Ministro abre nova vaga para indicação de Lula ao Supremo
Luís Roberto Barroso assinou o termo que oficializa sua aposentadoria antecipada do Supremo Tribunal Federal (STF). A partir do próximo sábado (18), o ministro deixará de integrar a Corte.
Com a saída de Barroso, a sua vaga fica oficialmente aberta para que o presidente Luiz Inácio Lula da Silva (PT) realize mais uma nomeação ao Supremo, a 3ª desde o início de seu atual mandato.
O acervo do gabinete do magistrado, que inclui ações remanescentes da Lava Jato, será transferido ao ministro indicado por Lula.
O principal cotado para a sucessão de Barroso é o advogado-geral da União, Jorge Messias, o “Bessias”. No entanto, nos bastidores, o ex-presidente do Senado Rodrigo Pacheco (PSD-MG) também é cotado como alternativa para a vaga.

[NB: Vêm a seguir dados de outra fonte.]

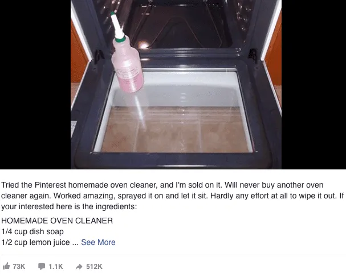
Task: Click the 1/4 cup dish soap line
Action: [x=32, y=231]
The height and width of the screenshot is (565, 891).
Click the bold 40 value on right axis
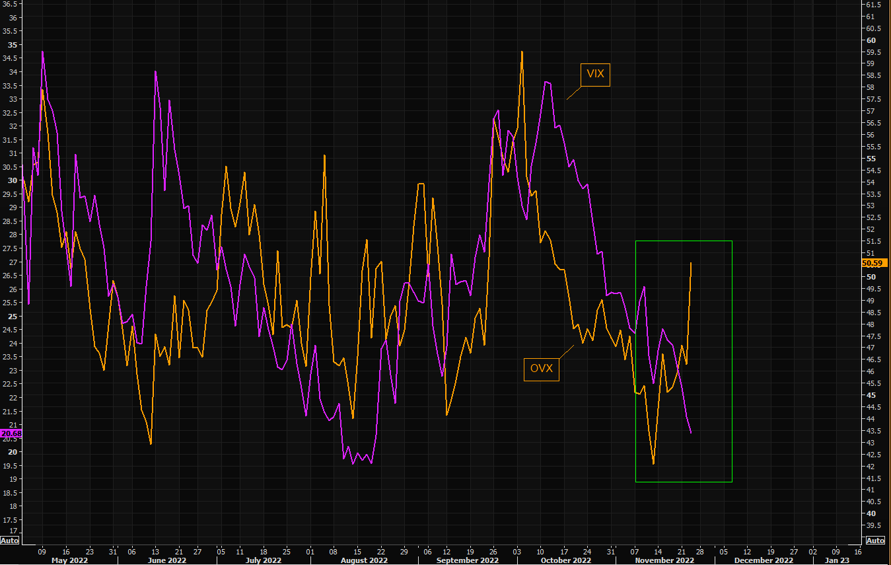click(x=870, y=513)
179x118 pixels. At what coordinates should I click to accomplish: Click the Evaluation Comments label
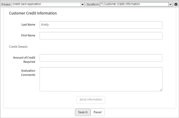tap(28, 73)
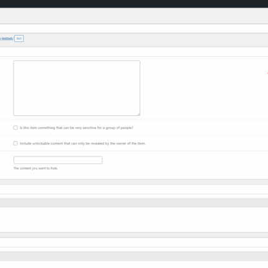Viewport: 268px width, 268px height.
Task: Click the thin gray divider above the bottom bar
Action: click(x=134, y=235)
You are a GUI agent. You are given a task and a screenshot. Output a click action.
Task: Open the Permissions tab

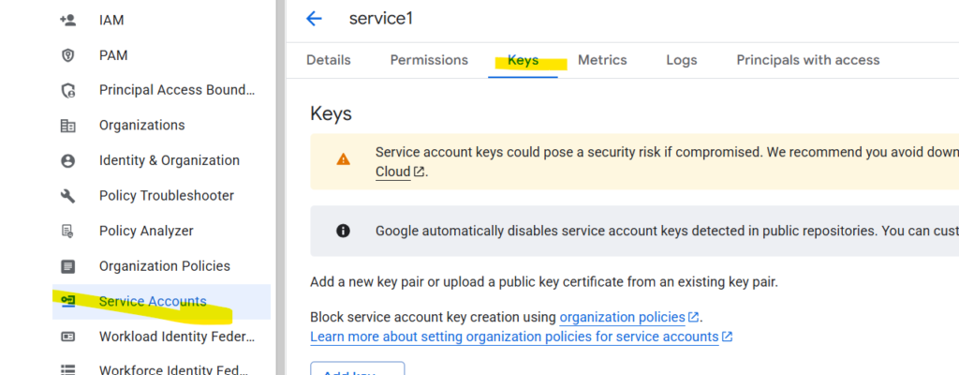pos(429,60)
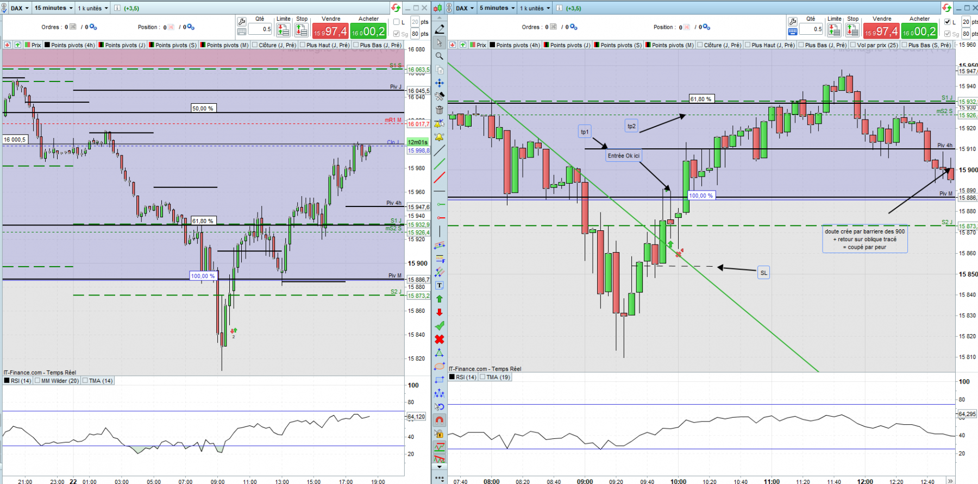
Task: Open the wrench settings in left order panel
Action: tap(242, 22)
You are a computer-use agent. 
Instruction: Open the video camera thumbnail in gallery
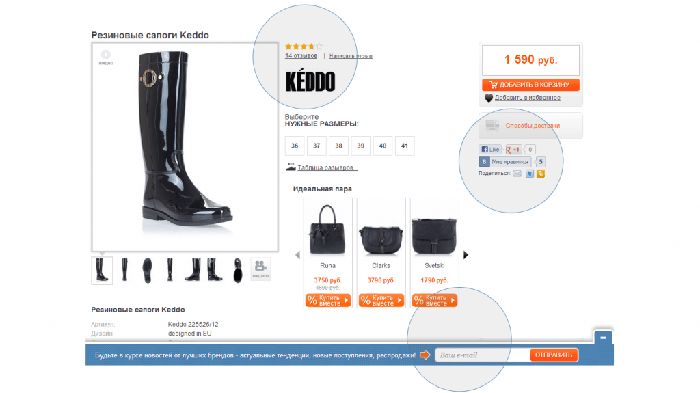(x=260, y=269)
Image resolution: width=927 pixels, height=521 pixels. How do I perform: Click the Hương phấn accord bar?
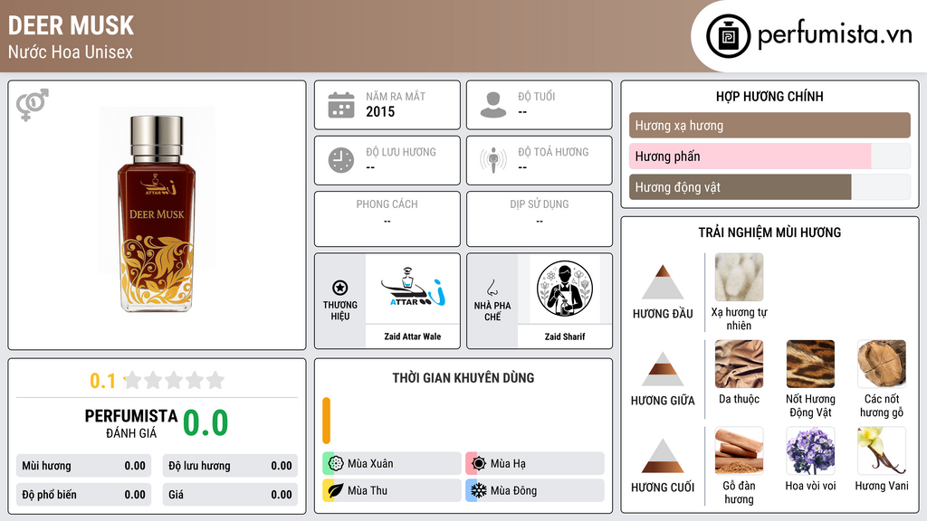[x=769, y=156]
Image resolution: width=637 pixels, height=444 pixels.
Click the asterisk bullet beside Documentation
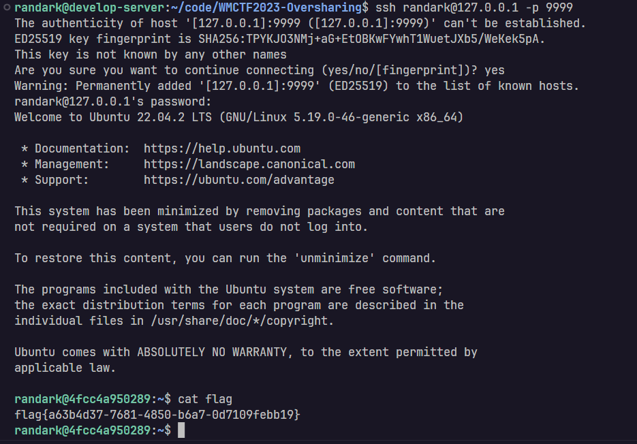click(x=25, y=148)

Em agosto deste ano, o decano Gilmar Mendes disse que o parlamentar “é o nosso candidato”, ao se referir aos ministros do Supremo que o apoiam para a Corte.

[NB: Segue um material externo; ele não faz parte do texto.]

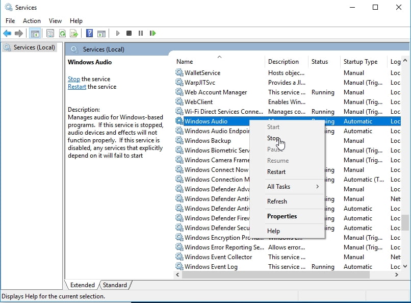Click the Refresh toolbar icon

pyautogui.click(x=62, y=34)
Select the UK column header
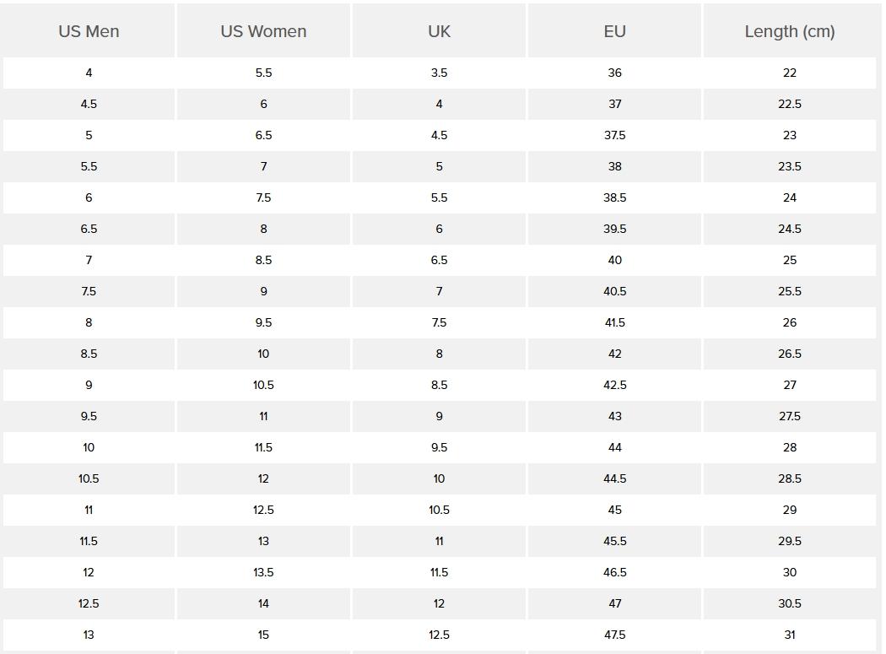Image resolution: width=886 pixels, height=654 pixels. coord(439,31)
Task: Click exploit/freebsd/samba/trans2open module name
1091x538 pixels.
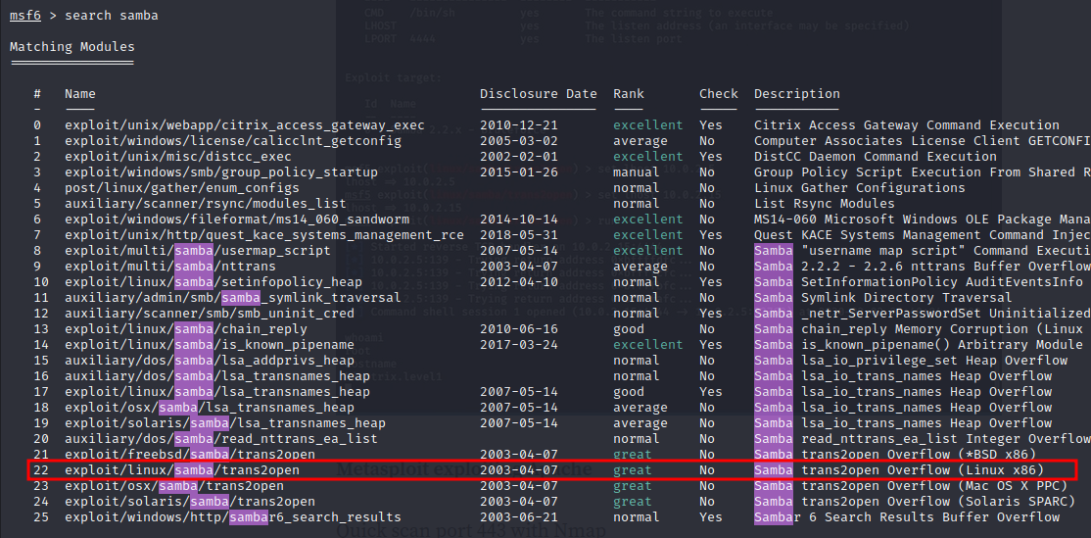Action: point(190,455)
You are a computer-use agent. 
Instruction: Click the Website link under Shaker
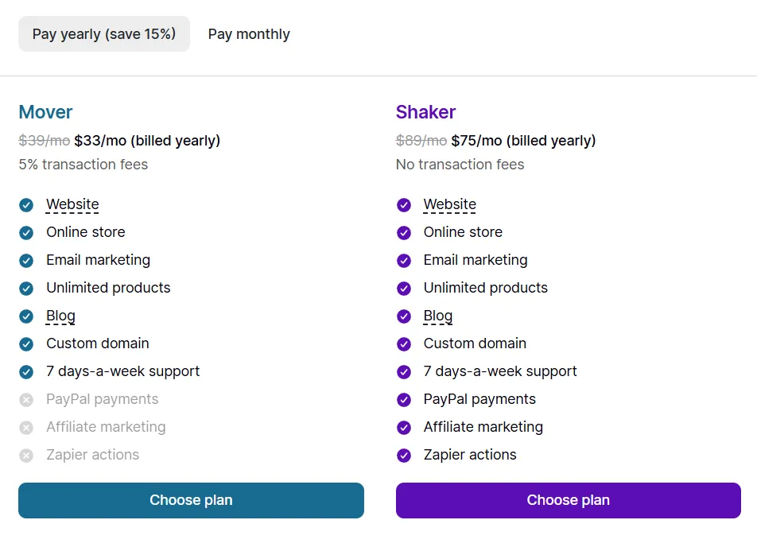click(449, 204)

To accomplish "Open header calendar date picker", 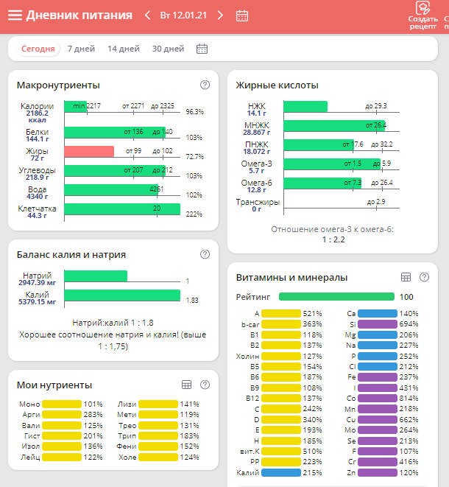I will [242, 15].
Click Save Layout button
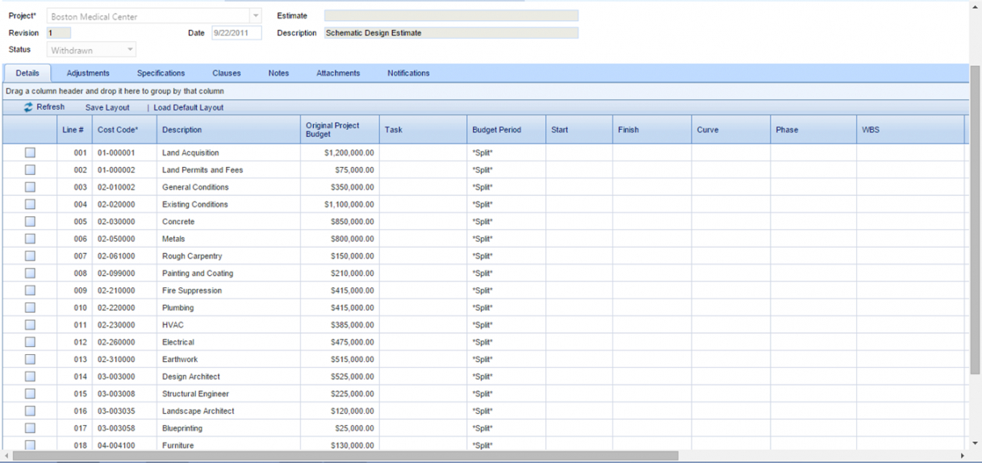Viewport: 982px width, 463px height. click(x=107, y=107)
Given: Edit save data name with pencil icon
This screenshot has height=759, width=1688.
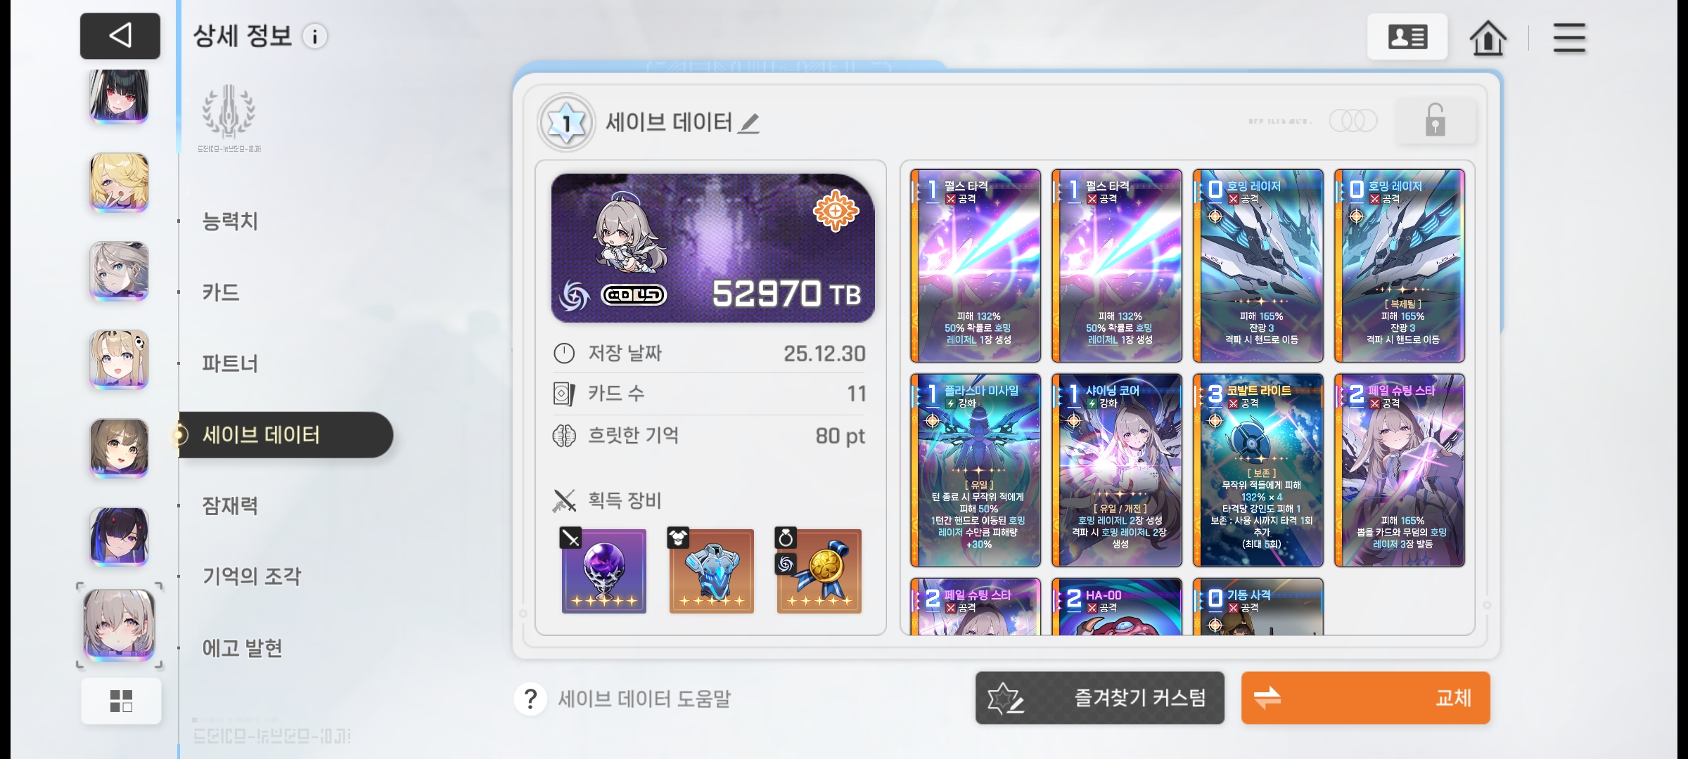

Barroso deixou o STF 8 anos antes da idade prevista, aos 67 anos. Ele foi nomeado em 2013 pela então presidente Dilma Rousseff (PT) e poderia permanecer na Corte até os 75 anos, mas optou por antecipar a aposentadoria.
A saída do magistrado ocorre meses após ter seu visto americano cancelado e seu colega de Corte, Alexandre de Moraes, e a esposa serem sancionados pela Lei Magnitsky pelos EUA por censura contra conservadores e perseguição ao ex-presidente Jair Bolsonaro (PL).
De acordo com o jornalista Claudio Dantas, outro ministro do Supremo cogita antecipar a aposentadoria: Carmén Lúcia. Oficialmente, a ministra, indicada pelo próprio Lula em 2006, só se aposentaria em 2029.
Cármen também teve, assim como Barroso, seu visto americano revogado pelo governo Trump e “estaria com medo” de virar alvo da Lei Magnitsky, como Alexandre de Moraes e sua esposa.